We don't like Massachusetts healthcare plan, and we aren't convinced one way or the other that Mitt Romney is the right choice for the GOP's nomination.

But we can't help but note that Romney seems to have a very powerful adversary — the Wall Street Journal's influential editorial division — who seems to go out of its way to create linkage between Romneycare and Obamacare.

In today's editorial they take new figures about the state of healthcare access and affordability in Massachusetts and use it to warn that Obamacare will reek similar havoc.

Massachusetts health regulators also estimate that emergency room visits jumped 9% between 2004 and 2008, in part due to the lack of routine access to providers. The Romney-Obama theory was that if everyone is insured by the government, costs would fall by squeezing out uncompensated care. Yet emergency medicine accounts for only 2% of all national health spending.  

Another notable finding in the Medical Society survey is the provider flight from government health care. Merely 43% of internists and 56% of family physicians accept Commonwealth Care, the heavily subsidized middle-class insurance program. The same respective figures are 53% and 62% for price-controlled Medicaid. Government health insurance may be great, but not if it can't buy actual health care.

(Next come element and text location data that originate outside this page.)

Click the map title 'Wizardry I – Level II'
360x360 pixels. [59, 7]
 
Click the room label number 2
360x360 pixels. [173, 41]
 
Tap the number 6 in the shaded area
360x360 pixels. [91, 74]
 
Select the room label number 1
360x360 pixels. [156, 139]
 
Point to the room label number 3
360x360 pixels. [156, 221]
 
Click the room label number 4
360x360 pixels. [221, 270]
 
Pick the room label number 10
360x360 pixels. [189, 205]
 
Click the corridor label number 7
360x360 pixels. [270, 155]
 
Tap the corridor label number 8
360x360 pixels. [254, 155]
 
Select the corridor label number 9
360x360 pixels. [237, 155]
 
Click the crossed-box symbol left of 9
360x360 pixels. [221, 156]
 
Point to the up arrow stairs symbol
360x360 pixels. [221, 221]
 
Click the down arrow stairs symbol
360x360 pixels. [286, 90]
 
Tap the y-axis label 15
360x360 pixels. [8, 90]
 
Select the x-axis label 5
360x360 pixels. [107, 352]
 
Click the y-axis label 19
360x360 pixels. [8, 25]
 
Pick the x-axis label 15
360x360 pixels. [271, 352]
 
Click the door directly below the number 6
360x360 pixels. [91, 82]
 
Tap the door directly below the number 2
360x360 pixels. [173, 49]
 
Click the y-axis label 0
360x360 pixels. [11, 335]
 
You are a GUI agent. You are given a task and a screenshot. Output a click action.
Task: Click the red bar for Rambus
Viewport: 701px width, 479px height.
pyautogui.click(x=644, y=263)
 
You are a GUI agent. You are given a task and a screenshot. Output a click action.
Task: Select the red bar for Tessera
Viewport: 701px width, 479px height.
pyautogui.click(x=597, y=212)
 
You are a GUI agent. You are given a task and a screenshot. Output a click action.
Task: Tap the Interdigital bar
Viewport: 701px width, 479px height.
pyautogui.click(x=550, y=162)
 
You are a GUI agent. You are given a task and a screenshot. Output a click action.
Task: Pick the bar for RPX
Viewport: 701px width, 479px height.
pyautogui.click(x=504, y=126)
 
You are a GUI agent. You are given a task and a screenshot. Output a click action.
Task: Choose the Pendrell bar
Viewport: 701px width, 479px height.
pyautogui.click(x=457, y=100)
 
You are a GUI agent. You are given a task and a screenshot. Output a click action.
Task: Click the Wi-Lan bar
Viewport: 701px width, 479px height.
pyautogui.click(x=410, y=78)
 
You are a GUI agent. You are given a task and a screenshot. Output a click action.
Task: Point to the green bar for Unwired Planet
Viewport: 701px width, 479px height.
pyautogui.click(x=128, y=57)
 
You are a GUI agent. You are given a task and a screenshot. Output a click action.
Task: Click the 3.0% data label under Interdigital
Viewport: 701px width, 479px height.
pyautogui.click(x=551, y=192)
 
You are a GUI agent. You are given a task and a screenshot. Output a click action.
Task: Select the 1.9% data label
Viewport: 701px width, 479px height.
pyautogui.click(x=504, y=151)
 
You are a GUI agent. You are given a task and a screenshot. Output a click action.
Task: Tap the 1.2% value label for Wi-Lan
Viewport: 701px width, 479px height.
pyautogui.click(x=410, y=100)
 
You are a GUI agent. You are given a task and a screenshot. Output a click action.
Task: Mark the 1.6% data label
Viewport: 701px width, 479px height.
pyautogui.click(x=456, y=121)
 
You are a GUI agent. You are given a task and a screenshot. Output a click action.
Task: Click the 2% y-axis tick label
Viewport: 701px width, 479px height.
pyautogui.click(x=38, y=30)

There are a few outlets that can be deadly adversaries in a Republican primary, like Fox News or Redstate, and Romney seems to have found a prime obstacle in his path in the form of the WSJ ed board.  

That's not to say that this opposition will necessarily derail Romney's candidacy, but he is going to have to find a way to woo the WSJ ed board back to his corner, or at least convince them there are significant enough differences between his plan and Obamacare.  

How he handles that could end up defining his candidacy, much as McCain's immigration stance shaped his primary bid.